►
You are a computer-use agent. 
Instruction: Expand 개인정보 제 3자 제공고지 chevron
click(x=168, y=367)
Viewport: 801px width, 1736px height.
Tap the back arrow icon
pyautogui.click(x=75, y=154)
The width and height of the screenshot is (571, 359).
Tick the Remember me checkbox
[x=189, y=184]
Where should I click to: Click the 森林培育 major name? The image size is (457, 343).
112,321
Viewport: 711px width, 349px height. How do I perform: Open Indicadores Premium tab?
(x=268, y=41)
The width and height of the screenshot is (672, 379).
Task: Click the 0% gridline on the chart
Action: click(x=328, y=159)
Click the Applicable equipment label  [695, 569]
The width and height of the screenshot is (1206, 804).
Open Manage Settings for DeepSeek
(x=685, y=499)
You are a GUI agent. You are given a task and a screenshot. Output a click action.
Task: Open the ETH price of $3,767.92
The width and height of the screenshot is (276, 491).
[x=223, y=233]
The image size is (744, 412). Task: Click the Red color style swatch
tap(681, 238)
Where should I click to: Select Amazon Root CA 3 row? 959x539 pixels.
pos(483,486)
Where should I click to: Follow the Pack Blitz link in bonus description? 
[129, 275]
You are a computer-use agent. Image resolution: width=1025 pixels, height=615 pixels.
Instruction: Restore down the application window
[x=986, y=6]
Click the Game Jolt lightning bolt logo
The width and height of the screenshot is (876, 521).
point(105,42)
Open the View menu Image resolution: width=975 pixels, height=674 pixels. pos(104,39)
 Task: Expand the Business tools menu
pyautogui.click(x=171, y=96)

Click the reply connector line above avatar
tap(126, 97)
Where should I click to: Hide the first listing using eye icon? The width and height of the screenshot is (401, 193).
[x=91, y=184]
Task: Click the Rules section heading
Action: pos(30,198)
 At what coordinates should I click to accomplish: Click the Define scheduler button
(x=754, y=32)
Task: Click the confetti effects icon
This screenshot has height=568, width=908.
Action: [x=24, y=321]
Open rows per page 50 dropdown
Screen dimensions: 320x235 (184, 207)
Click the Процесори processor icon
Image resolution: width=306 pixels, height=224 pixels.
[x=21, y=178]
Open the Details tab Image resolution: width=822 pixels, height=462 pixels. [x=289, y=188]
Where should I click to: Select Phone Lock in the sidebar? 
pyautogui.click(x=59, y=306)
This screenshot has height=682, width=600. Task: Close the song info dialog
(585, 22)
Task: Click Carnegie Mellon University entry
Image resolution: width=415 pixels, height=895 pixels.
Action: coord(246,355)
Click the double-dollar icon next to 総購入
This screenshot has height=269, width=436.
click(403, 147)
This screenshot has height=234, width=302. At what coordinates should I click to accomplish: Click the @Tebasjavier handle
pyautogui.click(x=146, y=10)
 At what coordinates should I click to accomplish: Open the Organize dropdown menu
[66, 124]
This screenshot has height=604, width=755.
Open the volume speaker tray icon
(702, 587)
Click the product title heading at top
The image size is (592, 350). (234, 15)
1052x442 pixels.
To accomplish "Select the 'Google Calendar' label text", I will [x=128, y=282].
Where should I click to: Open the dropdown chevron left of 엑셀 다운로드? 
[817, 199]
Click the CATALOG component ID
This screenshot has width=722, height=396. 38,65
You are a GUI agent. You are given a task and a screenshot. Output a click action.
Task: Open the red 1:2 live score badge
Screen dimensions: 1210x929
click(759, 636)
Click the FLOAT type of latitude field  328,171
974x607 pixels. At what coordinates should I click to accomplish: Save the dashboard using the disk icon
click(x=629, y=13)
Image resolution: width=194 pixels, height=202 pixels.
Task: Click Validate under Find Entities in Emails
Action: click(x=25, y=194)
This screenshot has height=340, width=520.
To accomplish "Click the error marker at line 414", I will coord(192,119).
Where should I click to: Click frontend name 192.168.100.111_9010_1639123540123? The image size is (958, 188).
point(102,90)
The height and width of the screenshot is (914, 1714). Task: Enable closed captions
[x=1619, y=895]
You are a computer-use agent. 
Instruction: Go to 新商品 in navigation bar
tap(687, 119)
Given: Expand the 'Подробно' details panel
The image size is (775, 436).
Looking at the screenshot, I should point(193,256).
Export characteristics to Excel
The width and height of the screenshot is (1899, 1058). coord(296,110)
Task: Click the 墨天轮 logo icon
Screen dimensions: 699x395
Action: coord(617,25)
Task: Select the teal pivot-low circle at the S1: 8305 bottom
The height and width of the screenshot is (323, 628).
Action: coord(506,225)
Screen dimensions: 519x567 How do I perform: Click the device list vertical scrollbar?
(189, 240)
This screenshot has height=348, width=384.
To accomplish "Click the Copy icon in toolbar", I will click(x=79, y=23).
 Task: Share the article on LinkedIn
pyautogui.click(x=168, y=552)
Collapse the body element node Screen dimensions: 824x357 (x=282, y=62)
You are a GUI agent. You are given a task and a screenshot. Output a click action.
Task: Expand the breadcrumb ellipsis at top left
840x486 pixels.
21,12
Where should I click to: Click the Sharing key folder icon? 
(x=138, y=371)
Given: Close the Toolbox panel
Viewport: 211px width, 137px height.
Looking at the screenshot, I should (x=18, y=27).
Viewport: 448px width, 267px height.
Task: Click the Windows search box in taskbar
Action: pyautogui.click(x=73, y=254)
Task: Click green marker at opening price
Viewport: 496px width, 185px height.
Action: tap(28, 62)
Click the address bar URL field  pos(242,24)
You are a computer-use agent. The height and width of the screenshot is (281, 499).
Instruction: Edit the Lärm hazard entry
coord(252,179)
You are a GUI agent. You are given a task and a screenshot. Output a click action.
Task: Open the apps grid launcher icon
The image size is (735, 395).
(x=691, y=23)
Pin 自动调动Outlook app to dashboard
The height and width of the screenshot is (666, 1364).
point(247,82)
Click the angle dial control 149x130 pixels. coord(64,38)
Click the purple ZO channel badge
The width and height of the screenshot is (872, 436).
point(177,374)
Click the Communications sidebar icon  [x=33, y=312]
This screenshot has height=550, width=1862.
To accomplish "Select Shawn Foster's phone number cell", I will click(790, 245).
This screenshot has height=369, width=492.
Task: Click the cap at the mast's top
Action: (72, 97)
◄
§ YOUR GOAL
Give these lines of material as a numbered list, leaving out the blank lines.

§ ANSWER FOR THE TASK
1. You are a computer-use agent. 
2. Instruction: Expand 개인정보 제 3자 제공고지 chevron
3. click(x=168, y=367)
4. Viewport: 801px width, 1736px height.
5. Tap the back arrow icon
6. pyautogui.click(x=75, y=154)
7. The width and height of the screenshot is (571, 359).
8. Tick the Remember me checkbox
9. [x=189, y=184]
10. Where should I click to: Click the 森林培育 major name? The image size is (457, 343).
11. 112,321
12. Viewport: 711px width, 349px height. How do I perform: Open Indicadores Premium tab?
13. (x=268, y=41)
14. The width and height of the screenshot is (672, 379).
15. Task: Click the 0% gridline on the chart
16. Action: click(x=328, y=159)
17. Click the Applicable equipment label  [695, 569]
18. The width and height of the screenshot is (1206, 804).
19. Open Manage Settings for DeepSeek
20. (x=685, y=499)
21. You are a GUI agent. You are given a task and a screenshot. Output a click action.
22. Task: Open the ETH price of $3,767.92
23. The width and height of the screenshot is (276, 491).
24. [x=223, y=233]
25. The image size is (744, 412). Task: Click the Red color style swatch
26. tap(681, 238)
27. Where should I click to: Select Amazon Root CA 3 row? 959x539 pixels.
28. pos(483,486)
29. Where should I click to: Follow the Pack Blitz link in bonus description? 
30. [129, 275]
31. You are a computer-use agent. Image resolution: width=1025 pixels, height=615 pixels.
32. Instruction: Restore down the application window
33. [x=986, y=6]
34. Click the Game Jolt lightning bolt logo
35. The width and height of the screenshot is (876, 521).
36. point(105,42)
37. Open the View menu Image resolution: width=975 pixels, height=674 pixels. pos(104,39)
38.  Task: Expand the Business tools menu
39. pyautogui.click(x=171, y=96)
40. Click the reply connector line above avatar
41. tap(126, 97)
42. Where should I click to: Hide the first listing using eye icon? The width and height of the screenshot is (401, 193).
43. [x=91, y=184]
44. Task: Click the Rules section heading
45. Action: pos(30,198)
46.  At what coordinates should I click to accomplish: Click the Define scheduler button
47. (x=754, y=32)
48. Task: Click the confetti effects icon
49. This screenshot has height=568, width=908.
50. Action: [x=24, y=321]
51. Open rows per page 50 dropdown
52. Screen dimensions: 320x235 (184, 207)
53. Click the Процесори processor icon
54. Image resolution: width=306 pixels, height=224 pixels.
55. [x=21, y=178]
56. Open the Details tab Image resolution: width=822 pixels, height=462 pixels. [x=289, y=188]
57. Where should I click to: Select Phone Lock in the sidebar? 
58. pyautogui.click(x=59, y=306)
59. This screenshot has height=682, width=600. Task: Close the song info dialog
60. (585, 22)
61. Task: Click Carnegie Mellon University entry
62. Image resolution: width=415 pixels, height=895 pixels.
63. Action: coord(246,355)
64. Click the double-dollar icon next to 総購入
65. This screenshot has height=269, width=436.
66. click(403, 147)
67. This screenshot has height=234, width=302. At what coordinates should I click to accomplish: Click the @Tebasjavier handle
68. pyautogui.click(x=146, y=10)
69.  At what coordinates should I click to accomplish: Open the Organize dropdown menu
70. [66, 124]
71. This screenshot has height=604, width=755.
72. Open the volume speaker tray icon
73. (702, 587)
74. Click the product title heading at top
75. The image size is (592, 350). (234, 15)
76. 1052x442 pixels.
77. To accomplish "Select the 'Google Calendar' label text", I will [x=128, y=282].
78. Where should I click to: Open the dropdown chevron left of 엑셀 다운로드? 
79. [817, 199]
80. Click the CATALOG component ID
81. This screenshot has width=722, height=396. 38,65
82. You are a GUI agent. You are given a task and a screenshot. Output a click action.
83. Task: Open the red 1:2 live score badge
84. Screen dimensions: 1210x929
85. click(759, 636)
86. Click the FLOAT type of latitude field  328,171
87. 974x607 pixels. At what coordinates should I click to accomplish: Save the dashboard using the disk icon
88. click(x=629, y=13)
89. Image resolution: width=194 pixels, height=202 pixels.
90. Task: Click Validate under Find Entities in Emails
91. Action: click(x=25, y=194)
92. This screenshot has height=340, width=520.
93. To accomplish "Click the error marker at line 414", I will coord(192,119).
94. Where should I click to: Click frontend name 192.168.100.111_9010_1639123540123? The image size is (958, 188).
95. point(102,90)
96. The height and width of the screenshot is (914, 1714). Task: Enable closed captions
97. [x=1619, y=895]
98. You are a computer-use agent. 
99. Instruction: Go to 新商品 in navigation bar
100. tap(687, 119)
101. Given: Expand the 'Подробно' details panel
102. The image size is (775, 436).
103. Looking at the screenshot, I should point(193,256).
104. Export characteristics to Excel
105. The width and height of the screenshot is (1899, 1058). coord(296,110)
106. Task: Click the 墨天轮 logo icon
107. Screen dimensions: 699x395
108. Action: coord(617,25)
109. Task: Select the teal pivot-low circle at the S1: 8305 bottom
110. The height and width of the screenshot is (323, 628).
111. Action: coord(506,225)
112. Screen dimensions: 519x567 How do I perform: Click the device list vertical scrollbar?
113. (189, 240)
114. This screenshot has height=348, width=384.
115. To accomplish "Click the Copy icon in toolbar", I will click(x=79, y=23).
116.  Task: Share the article on LinkedIn
117. pyautogui.click(x=168, y=552)
118. Collapse the body element node Screen dimensions: 824x357 (x=282, y=62)
119. You are a GUI agent. You are given a task and a screenshot. Output a click action.
120. Task: Expand the breadcrumb ellipsis at top left
121. 840x486 pixels.
122. 21,12
123. Where should I click to: Click the Sharing key folder icon? 
124. (x=138, y=371)
125. Given: Close the Toolbox panel
126. Viewport: 211px width, 137px height.
127. Looking at the screenshot, I should (x=18, y=27).
128. Viewport: 448px width, 267px height.
129. Task: Click the Windows search box in taskbar
130. Action: pyautogui.click(x=73, y=254)
131. Task: Click green marker at opening price
132. Viewport: 496px width, 185px height.
133. Action: tap(28, 62)
134. Click the address bar URL field  pos(242,24)
135. You are a computer-use agent. The height and width of the screenshot is (281, 499).
136. Instruction: Edit the Lärm hazard entry
137. coord(252,179)
138. You are a GUI agent. You are given a task and a screenshot. Output a click action.
139. Task: Open the apps grid launcher icon
140. The image size is (735, 395).
141. (x=691, y=23)
142. Pin 自动调动Outlook app to dashboard
143. The height and width of the screenshot is (666, 1364).
144. point(247,82)
145. Click the angle dial control 149x130 pixels. coord(64,38)
146. Click the purple ZO channel badge
147. The width and height of the screenshot is (872, 436).
148. point(177,374)
149. Click the Communications sidebar icon  [x=33, y=312]
150. This screenshot has height=550, width=1862.
151. To accomplish "Select Shawn Foster's phone number cell", I will click(790, 245).
152. This screenshot has height=369, width=492.
153. Task: Click the cap at the mast's top
154. Action: (72, 97)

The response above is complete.